Exercise prompt. For the data below, give again exactly the lines from the one containing "The image size is (745, 403)." through the one containing "Given: Select the", both ends included, and no others.

Entries shown.
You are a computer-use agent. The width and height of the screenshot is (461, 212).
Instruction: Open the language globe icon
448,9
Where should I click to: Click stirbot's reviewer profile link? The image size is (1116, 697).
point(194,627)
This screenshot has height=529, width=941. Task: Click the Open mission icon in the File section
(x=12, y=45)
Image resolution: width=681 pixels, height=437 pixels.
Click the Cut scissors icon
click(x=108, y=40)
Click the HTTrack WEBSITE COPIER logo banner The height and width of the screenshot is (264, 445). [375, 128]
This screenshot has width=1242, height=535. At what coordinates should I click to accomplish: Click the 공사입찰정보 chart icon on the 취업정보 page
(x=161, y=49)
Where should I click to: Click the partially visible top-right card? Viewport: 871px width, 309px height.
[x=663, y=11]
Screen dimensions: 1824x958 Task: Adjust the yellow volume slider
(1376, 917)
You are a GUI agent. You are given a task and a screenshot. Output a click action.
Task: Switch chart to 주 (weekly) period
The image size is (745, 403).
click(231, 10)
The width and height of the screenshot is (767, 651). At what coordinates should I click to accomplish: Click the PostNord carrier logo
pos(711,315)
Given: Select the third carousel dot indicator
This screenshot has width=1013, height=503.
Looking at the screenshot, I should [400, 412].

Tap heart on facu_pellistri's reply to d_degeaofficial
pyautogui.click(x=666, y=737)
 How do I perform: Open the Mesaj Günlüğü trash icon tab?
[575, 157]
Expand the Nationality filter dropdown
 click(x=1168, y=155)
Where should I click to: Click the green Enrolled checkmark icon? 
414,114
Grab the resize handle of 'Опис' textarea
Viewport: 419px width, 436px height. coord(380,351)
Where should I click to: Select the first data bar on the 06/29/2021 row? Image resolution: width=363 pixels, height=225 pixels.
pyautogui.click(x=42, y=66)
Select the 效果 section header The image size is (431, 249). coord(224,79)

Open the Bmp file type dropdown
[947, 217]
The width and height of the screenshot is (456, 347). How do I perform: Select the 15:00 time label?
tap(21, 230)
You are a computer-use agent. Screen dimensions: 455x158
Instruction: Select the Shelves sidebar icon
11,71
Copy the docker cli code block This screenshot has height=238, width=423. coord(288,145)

Completed exercise.
The image size is (745, 403).
click(231, 10)
The width and height of the screenshot is (767, 651). At what coordinates should I click to accomplish: Click the PostNord carrier logo
pos(711,315)
Given: Select the third carousel dot indicator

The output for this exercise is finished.